As noted by Dairy Foods, the growing demand for lactose-free products is driving the adoption of membrane filtration, which allows lactose to be removed without protein loss and improves processing efficiency.
The GEA Group is investigating how advances in ultrafiltration and nanofiltration enable the effective removal of lactose, improve the energy efficiency of processes and create added value from by-products.
Demand for lactose-free products continues to grow. According to estimates by Global Growth Insights, the global market for such products could reach $12.5 billion as early as 2026 and grow to $18.9 billion by 2035. The main drivers remain lactose intolerance, health-conscious consumers and innovation in production.
At the same time, the membrane filtration market itself is expanding: according to King Research, it is set to grow from $17.4 billion in 2024 to nearly $33 billion in 2032. This reflects the industry’s investment in more efficient and resource-saving technologies.
The key advantage of membranes is their selectivity. They enable the separation of lactose whilst preserving the proteins and functional properties of the product. As Shanti Bhushan explains, modern membranes with hydrophilic surfaces and specialised polymer structures reduce fouling and allow for longer operation without any loss of performance.
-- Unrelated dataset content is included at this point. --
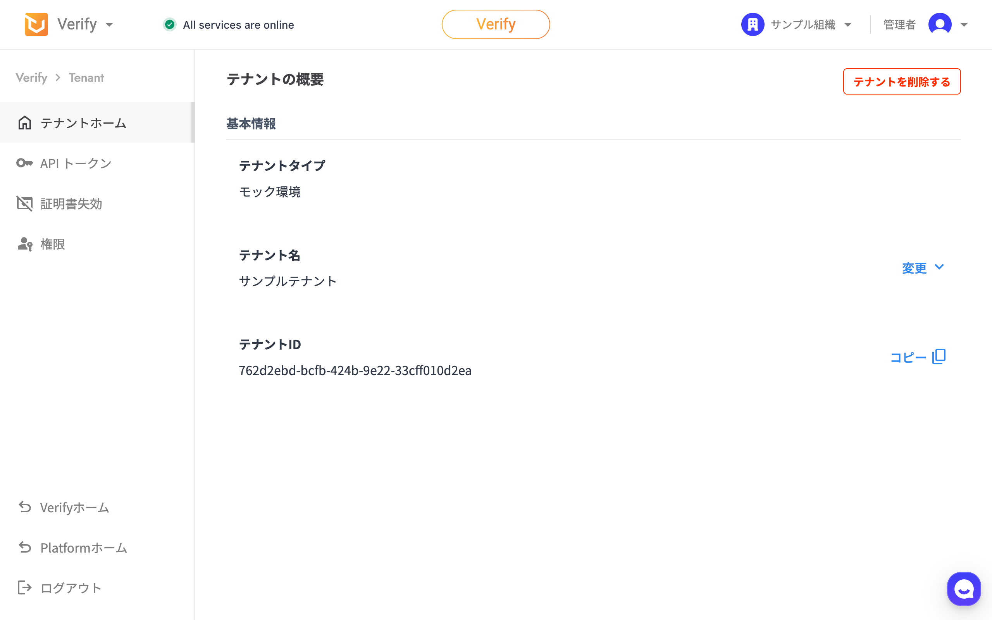Click the Verify breadcrumb link
Image resolution: width=992 pixels, height=620 pixels.
click(32, 78)
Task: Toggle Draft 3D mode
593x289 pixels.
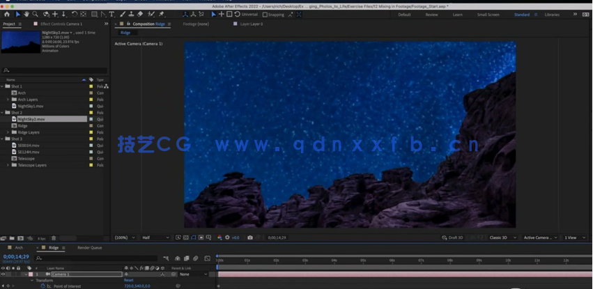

In practice, this means that processors can control the balance of milk components more precisely. Multi-stage diafiltration allows lactose and minerals to be ‘flushed out’ into the permeate, whilst retaining protein in the concentrate, thereby increasing product yield and reducing losses.
“By minimising unintended protein passage to the permeate and tightening mass‑balance control, processors can consistently hit specification and lower waste,” explains Bhushan.
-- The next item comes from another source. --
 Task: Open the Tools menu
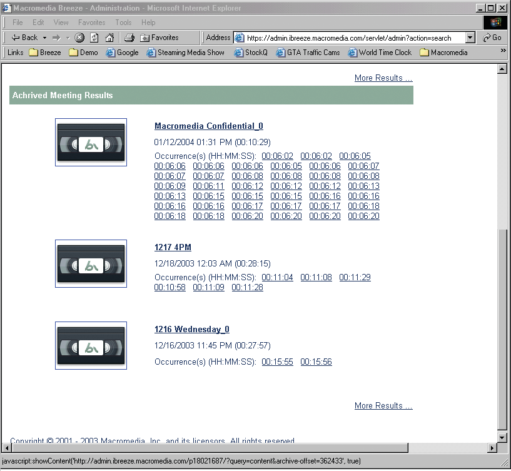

Systems are also evolving to accommodate new types of products. The growing popularity of thick products, such as Greek yoghurt or skyr, requires equipment to be adapted. Consequently, hybrid configurations are increasingly being used—a combination of spiral and tubular membranes that work effectively with both liquid and high-viscosity flows.
At the same time, there are still technical challenges to overcome. One of the main ones is the formation of mineral deposits during lactose concentration. To address this, temperature control, the selection of membranes with the required selectivity, and additional technical solutions are employed.
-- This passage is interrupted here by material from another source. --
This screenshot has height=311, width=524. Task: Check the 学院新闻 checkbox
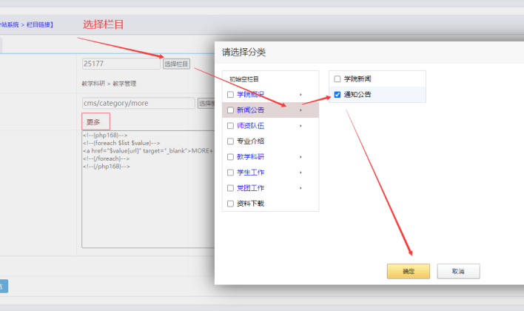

Process control is critical. Operators must monitor transmembrane pressure, temperature, solids concentration and conductivity. Digital instruments—such as refractometers and near-infrared spectroscopy—are increasingly being used for real-time monitoring.

It is important to note that membrane filtration affects not only the removal of lactose but also subsequent processes. For example, enzymatic hydrolysis of lactose can increase sweetness and alter the product’s flavour profile. This is precisely why many manufacturers prefer partial lactose removal using membranes, which allows them to preserve the ‘milky’ flavour balance.
In cheese production, these technologies also offer additional benefits: ultrafiltration increases protein yield, whilst microfiltration enables the production of native whey for high-value-added ingredients.
Overall, membrane technologies are becoming a key driver of transformation in the dairy processing industry. They not only enable the industry to meet the demand for lactose-free products, but also to improve production efficiency, reduce waste and create new sources of added value.